**Work to complete:** Can you rewrite every line of the items as a Markdown table with the columns Row and Line, numbering the rows, skipping blank lines, and leaving the pictures out?

* Start Records shown *

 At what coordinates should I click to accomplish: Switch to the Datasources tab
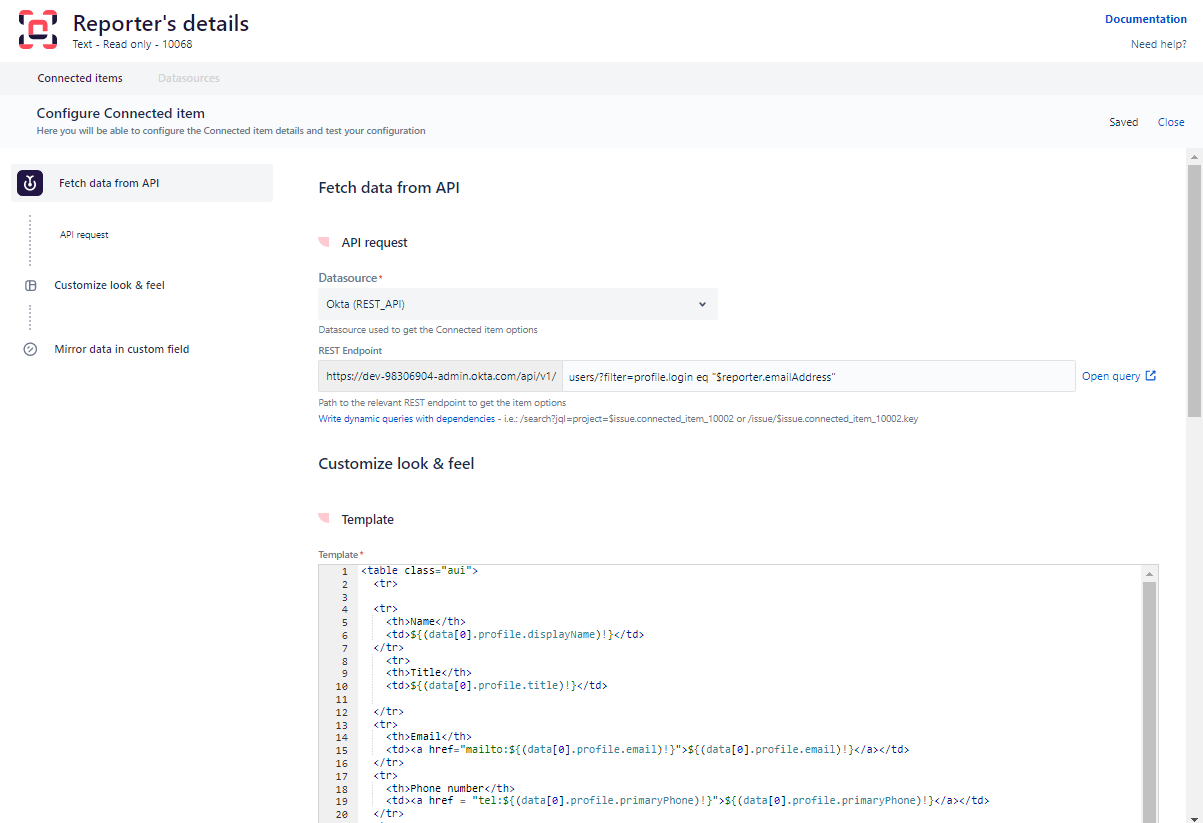[x=189, y=78]
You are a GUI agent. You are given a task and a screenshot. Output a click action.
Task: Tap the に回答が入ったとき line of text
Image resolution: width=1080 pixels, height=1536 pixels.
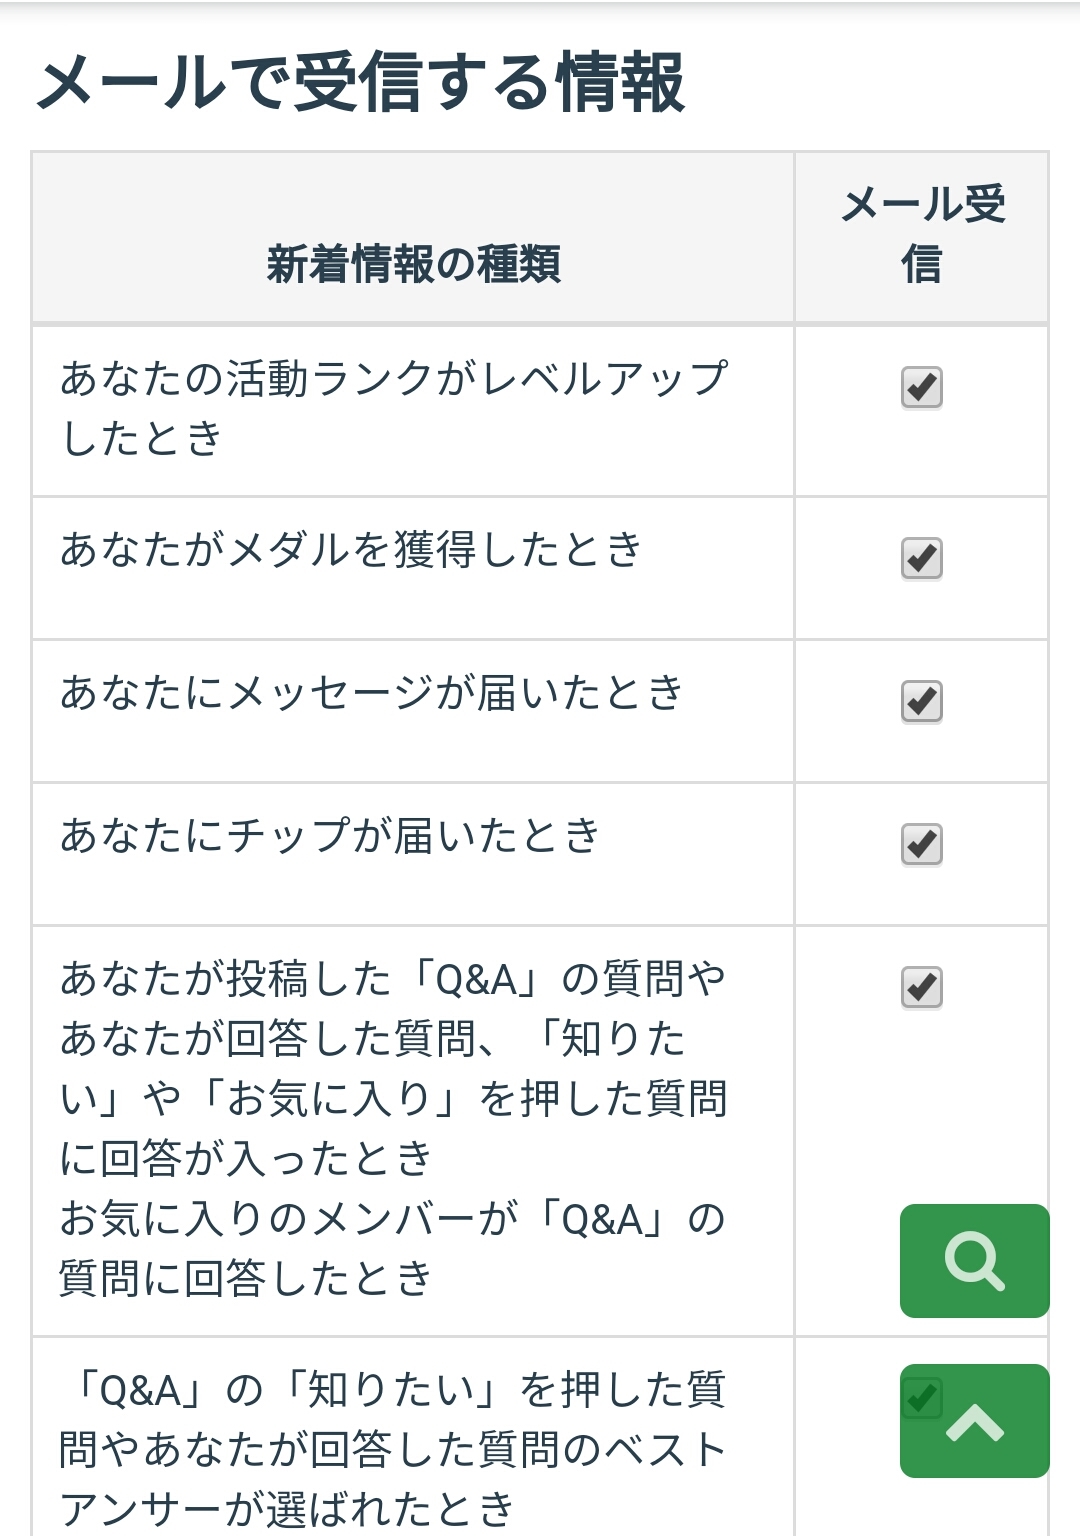pyautogui.click(x=246, y=1159)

* End Records shown *

**Exercise output:**
| Row | Line |
|---|---|
| 1 |  At what coordinates should I click to accomplish: Switch to the Datasources tab |
| 2 | [x=189, y=78] |
| 3 | You are a GUI agent. You are given a task and a screenshot. Output a click action. |
| 4 | Task: Tap the に回答が入ったとき line of text |
| 5 | Image resolution: width=1080 pixels, height=1536 pixels. |
| 6 | pyautogui.click(x=246, y=1159) |